There aren't many things in life I can say I know for certain. That's a very disconcerting thought.
Certainly, I think I know what has happened to me in the past, but that knowledge is tainted by my understanding at the time. I think I know what is happening to me and my surroundings at each point in time as it passes. Again, that knowledge is filtered through the lens of my current understanding. Ironically, that lens is constantly being shaped and honed by every situation I experience and every opinion I encounter. And, we all like to plan ahead, to peer into our future and avoid painful events, to anticipate and increase the odds of pleasant experiences. All to satisfy this constant thirst to know, to have something solid to cling to. Something to quell the fear that shakes our bones and sours our stomachs. So I guess you could say the quest for knowledge is driven by the desire for stability.
Anticipation of painful events is called worry, and it rarely helps. In fact, many times it drags us down and increases the likelihood of pain. Worry is a phantom of the mind. There is no substance to it. Yes, there may have been very real voices to the echos of the past that haunt us, but the future is not the past. We cannot know the evils of the future ... there is no stability in worry.

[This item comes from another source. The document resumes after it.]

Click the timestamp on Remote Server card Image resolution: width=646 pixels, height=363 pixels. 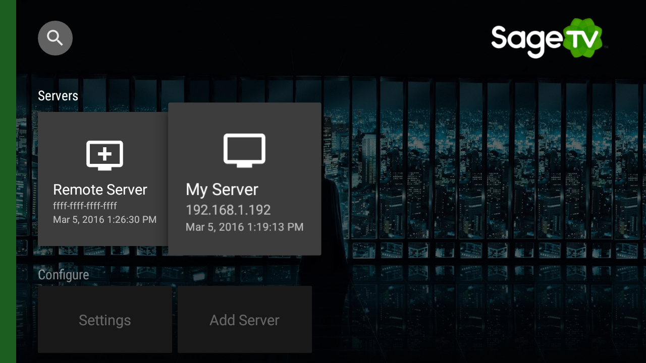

I suppose you could call anticipation of pleasant experiences hope. That can be a good thing. With hope, we can maintain our strength in the rough patches of life. But, really, hope is only an illusion ... a mirage on the horizon. Sometimes there is substance behind the mirage, and regardless, it pulls us on through to better times. But, we cannot know the joys and riches that the future holds ... there is no stability in hope.
However, there is one piece of knowledge that every living (cogent) creature on Earth can lay claim to. We will, every one of us, cease to exist. We cannot know when, how, or even why, but we can know it.
At this point, I suppose I should acknowledge that there are those who
profess to know the future. Unfortunately, they have no evidence to
support this claim, and thus cannot impart that knowledge to anyone
else. If I believe what someone else has told me, but which I cannot
experience myself, that is not knowledge. It is belief, and I do not
disregard or discredit belief. But, belief is not the same thing as
knowledge.
So, in a sea of doubt, worry, apprehension, anticipation, hope, belief, and striving, will this one plank of knowledge rescue me? If the only thing I can truly know is that I will cease to exist at some time in the future, is there any help for me in that knowledge?
I don't know, and that's a very disconcerting thought.
" ... and I still haven't found what I'm looking for."